The 5200 is so slow that Nexuiz is barely playable with particles, let alone dlights, it is one of the worst cards I've seen in years.
Urmel aus dem Eis wrote:The Nvidia Quadro Cards (all of them!!!) are no DirectX Cards at all. They are built for CAD and DTP and are completely different architecture than the Geforce ones. ATI's counterpiece is called "FireGL". Both have an extremely poor game performance.
Ever notice that Nexuiz uses OpenGL not DirectX? This card list is aimed at OpenGL performance, not DirectX performance, I am judging the Quadros by their OpenGL performance, so what does DirectX have to do with this?
They are perfectly adequate cards for playing games, and if you did enough research you would notice that the Quadro chip codenames are identical to the consumer chips, they have only some manufacturing differences in the chips, board differences (different kind of framebuffer memory), and driver differences, they are 99% the same chips as consumer cards, and perform similarly other than driver differences favoring different application calls.
The driver differences on the Quadro cards affect hardware T&L and related features, NOT fragment shaders performance, which is the main bottleneck for Nexuiz rendering performance (especially at higher resolutions, where the pixel count goes up tremendously but polycount does not change at all).
So Quadro cards work fine for Nexuiz, if they have enough fillrate to be useful.
Whether they are worthwhile purchases for Nexuiz is another matter entirely - multi-thousand-dollar cards for playing a free game? you decide.
Urmel aus dem Eis wrote:Another thing is it looks quite funny the Nvidia GF5600 is listed as slow under "don't buy!" while the GF Ti 4200 is considered decent.
The Ti4200 has more consistent performance than the GFFX5600, it is true that the GFFX5600 is often comparable to the GFTi4200 when GLSL is turned off, but people expect a GFFX card to do GLSL shaders, so in their relevant domain of graphics features, the GFFX5600 ranks worse than the GFTI4200 due to very poor GLSL performance.
The entire GFFX line has very inconsistent performance in Nexuiz, due to their poorly designed shader architecture. (Which I am told is NOT NVIDIA's fault, Microsoft was apparently withholding DirectX9 specs from them during development of the GFFX, because of the ongoing litigation over whether or not NVIDIA was obligated to produce at-their-own-cost replacement chips for the first batch of XBox chipsets whose firmware encryption key was deciphered... So NVIDIA had to guess what feature set would be most used in DX9 without being able to read about it... they ended up with subpar DX9 pixel shader performance as a result)
Urmel aus dem Eis wrote:OnBoard VGAs should be listet under "You won't manage running Nexuiz".
I'd tend to agree on this, unfortunately there are a lot of these things in the wild and their owners are quite sad when they can't play Nexuiz, so I keep trying to find ways to make these things playable.

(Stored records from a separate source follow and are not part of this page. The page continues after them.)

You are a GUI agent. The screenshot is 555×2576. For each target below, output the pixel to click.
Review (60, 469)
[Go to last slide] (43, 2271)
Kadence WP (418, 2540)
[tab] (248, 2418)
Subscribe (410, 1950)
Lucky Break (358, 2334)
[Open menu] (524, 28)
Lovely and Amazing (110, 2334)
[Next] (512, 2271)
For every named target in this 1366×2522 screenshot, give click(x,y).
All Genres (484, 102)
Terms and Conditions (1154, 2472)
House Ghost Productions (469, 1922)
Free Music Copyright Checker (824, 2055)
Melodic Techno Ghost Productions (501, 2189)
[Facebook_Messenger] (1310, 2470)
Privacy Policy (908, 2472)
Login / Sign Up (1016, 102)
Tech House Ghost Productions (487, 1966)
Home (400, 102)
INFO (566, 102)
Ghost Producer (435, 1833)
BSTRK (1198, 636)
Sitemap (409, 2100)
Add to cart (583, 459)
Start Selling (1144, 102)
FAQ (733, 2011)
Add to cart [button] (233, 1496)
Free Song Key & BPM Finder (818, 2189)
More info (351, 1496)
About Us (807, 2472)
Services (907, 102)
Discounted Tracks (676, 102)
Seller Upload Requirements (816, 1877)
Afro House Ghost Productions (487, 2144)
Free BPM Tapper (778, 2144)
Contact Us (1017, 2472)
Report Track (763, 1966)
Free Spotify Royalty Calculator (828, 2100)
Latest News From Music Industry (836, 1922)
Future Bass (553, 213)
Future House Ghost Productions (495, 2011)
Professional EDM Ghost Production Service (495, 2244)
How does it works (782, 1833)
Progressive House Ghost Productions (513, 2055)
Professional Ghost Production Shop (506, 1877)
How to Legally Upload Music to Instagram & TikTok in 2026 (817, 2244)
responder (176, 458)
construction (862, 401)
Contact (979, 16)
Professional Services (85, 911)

Urmel aus dem Eis wrote:Last but not least it should be mentioned that Nvidia users are currently better supported when running under Linux.
I really do wish ATI would put some real effort into their Linux drivers, but hey I'm still wondering when they'll make less buggy Windows drivers!
Urmel aus dem Eis wrote:[LDB]C.Brutail wrote:AND, on sloweer systems, prefer linux more then Windows. I got sometimes 20-30 + more FPS with the SDL version on linux then under windows.
tsass CB! off topic !!!! This is about hardware!
Could make another thread for operating system discussion and compiler optimizations, but it may devolve into flame wars.